Children sing at Kansas City Young Audiences’ summer camp in Kansas City.

Summertime and all its wide-open joy brings opportunities for something different, something more.

LINC’s partnership with Kansas City Young Audiences — a staple of LINC’s after-school programming during the fall and spring — can really stretch during June and July.

KCYA’s summer camps, which offer one free scholarship each to any LINC student, are a special opportunity, said Marty Arvizu, KCYA’s director of marketing and business development.

KCYA camp signup

Go to KCYA.org

LINC students use code LINC2023 for one free camp. Availability may be limited.

Camps run through Aug. 5

“The camp experience goes in depth,” she said, “to help kids find their voice.”

The weekly camps, which run into early August, include a lot of the artistic expression that LINC families recognize from the after-school programming at LINC’s Caring Communities sites:

Visual arts . . . music . . . theater . . . dance . . .

Children design masks in an art class at KCYA’s summer camp.

But instead of a 45-minute class, the camps run from 8 a.m. to 4 p.m. at KCYA’s facility at 3732 Main Street in Kansas City.

LINC has teamed up with KCYA since 2009 to bring its teaching artists into schools to provide free classes for the same reason that KCYA is giving LINC children free access to its summer camps.

“We want to remove all the barriers” that might stand between children and the power of art, Arvizu said. “We’re all in this together.”

In one recent week of camp, Friday’s showcases presented children who created fanciful face masks, performed story-telling folk tunes, and who had written, casted, practiced and ultimately performed a theater play.

The camp is led by artists from the same fleet of talent that visits LINC’s programs during the regular school year.

The in-school classes are designed with an eye toward matching and enhancing the curriculum in both the school and after-school programs, Arvizu said.
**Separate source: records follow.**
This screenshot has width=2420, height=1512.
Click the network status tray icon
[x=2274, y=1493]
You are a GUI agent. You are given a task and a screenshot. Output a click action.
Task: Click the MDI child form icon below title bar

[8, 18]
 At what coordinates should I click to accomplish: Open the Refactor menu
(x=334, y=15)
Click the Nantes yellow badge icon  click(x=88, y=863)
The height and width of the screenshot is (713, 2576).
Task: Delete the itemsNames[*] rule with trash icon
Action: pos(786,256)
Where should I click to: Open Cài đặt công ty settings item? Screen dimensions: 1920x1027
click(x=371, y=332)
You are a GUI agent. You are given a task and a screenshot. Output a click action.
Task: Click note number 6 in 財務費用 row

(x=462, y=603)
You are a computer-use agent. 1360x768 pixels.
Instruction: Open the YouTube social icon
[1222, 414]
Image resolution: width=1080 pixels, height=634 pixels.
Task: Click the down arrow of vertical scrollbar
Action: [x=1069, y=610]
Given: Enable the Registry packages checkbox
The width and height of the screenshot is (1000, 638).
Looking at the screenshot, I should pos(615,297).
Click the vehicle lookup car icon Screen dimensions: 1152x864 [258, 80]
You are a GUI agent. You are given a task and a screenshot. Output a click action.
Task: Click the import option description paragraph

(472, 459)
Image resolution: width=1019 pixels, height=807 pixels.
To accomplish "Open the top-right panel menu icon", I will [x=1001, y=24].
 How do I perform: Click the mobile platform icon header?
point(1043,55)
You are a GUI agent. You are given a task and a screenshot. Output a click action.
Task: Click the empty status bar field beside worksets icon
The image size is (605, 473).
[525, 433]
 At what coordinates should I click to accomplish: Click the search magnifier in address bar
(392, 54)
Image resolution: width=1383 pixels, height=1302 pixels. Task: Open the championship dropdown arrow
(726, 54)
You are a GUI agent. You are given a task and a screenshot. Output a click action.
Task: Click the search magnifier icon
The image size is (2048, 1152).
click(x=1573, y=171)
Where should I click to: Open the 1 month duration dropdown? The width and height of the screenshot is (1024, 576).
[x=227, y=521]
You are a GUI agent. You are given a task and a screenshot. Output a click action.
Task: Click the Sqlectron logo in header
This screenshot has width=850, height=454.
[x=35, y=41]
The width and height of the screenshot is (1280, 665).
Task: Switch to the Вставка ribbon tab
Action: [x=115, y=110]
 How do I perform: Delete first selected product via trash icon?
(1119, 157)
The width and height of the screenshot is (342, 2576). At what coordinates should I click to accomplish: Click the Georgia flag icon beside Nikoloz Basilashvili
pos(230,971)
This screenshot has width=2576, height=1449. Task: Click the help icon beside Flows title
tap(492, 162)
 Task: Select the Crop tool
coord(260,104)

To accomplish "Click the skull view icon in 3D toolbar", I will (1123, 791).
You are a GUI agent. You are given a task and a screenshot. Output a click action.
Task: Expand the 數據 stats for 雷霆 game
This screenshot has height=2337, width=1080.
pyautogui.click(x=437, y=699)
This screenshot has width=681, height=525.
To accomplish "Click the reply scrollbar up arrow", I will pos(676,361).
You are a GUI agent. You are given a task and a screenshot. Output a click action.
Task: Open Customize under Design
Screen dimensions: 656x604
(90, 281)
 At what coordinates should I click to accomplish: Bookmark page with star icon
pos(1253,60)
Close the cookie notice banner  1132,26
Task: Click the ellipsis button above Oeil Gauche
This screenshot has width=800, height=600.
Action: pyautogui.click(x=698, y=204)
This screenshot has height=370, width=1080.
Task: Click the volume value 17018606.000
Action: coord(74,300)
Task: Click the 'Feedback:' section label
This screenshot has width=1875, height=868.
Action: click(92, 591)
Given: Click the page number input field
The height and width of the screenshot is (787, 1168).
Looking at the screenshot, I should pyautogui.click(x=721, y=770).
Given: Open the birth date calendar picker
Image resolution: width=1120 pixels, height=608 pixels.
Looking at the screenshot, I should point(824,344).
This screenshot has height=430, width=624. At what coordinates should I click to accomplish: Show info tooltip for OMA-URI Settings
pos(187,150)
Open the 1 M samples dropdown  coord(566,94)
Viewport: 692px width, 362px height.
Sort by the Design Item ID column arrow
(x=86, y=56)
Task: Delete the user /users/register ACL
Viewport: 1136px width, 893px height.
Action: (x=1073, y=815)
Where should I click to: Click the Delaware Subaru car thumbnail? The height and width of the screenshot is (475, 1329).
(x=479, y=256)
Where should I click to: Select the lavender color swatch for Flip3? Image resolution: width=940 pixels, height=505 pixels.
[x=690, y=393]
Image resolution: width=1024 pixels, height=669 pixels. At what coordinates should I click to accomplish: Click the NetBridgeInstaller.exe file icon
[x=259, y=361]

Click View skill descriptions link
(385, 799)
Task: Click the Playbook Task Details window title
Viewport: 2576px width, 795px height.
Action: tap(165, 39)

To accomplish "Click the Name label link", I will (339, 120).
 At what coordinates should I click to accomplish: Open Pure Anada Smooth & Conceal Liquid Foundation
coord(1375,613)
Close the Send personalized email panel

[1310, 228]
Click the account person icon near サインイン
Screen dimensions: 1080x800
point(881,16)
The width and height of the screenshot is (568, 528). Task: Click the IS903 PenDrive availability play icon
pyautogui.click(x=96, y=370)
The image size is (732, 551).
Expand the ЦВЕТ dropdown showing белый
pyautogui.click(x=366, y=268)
The classes aim to bring children into the arts wherever they might be in their growth, and enrich the classroom’s education, culture and behavior.

The excitement in the LINC students during KCYA programs in after-school time is telling, said Sean Akridge, LINC’s Caring Communities Administrator.

“If parents come early to pick their kids up, the kids say they want their parents to wait until it’s over,” Akridge said.

The children are getting a taste of what’s possible in their lives that they might not otherwise have gotten, he said.

“They get something they can connect to,” he said, “something they can own and integrate into who they are.”

KCYA summer camp students perform a theater play they wrote and casted.

In 2018, KCYA and LINC stepped up their collaboration, joining together to provide professional development to LINC’s Caring Communities coordinators and teaching staff to learn ways to make the arts a deep part of the day-to-day activities before and after school.

KCYA has created art kits with guides for teachers to lead sessions on their own, all in the mission of finding more ways “to engage kids in art,” Arvizu said.

One example Akridge notes is the work KCYA teaching artist Sean Layne did to help LINC teachers open program sessions by using Layne’s Actor’s Tool Kit — an experience set to music with reflective thought.

The list of KCYA workshops available to be brought into LINC’s program numbers more than 100, with creative adventures including New World Music Gumbo, Songs of the Americas, STEM and arts integration, the Urban Bucket Brigade Boot Camp and Biome Boogie: Dances for Planet Earth — just to name a few.

“All students learn differently,” Akridge said, and the LINC and KCYA partnership wants “to find ways to reach every one.”

By Joe Robertson/LINC Writer

Children demonstrated drumming and rhythm skills for parents at the end of a week of KCYA summer camp.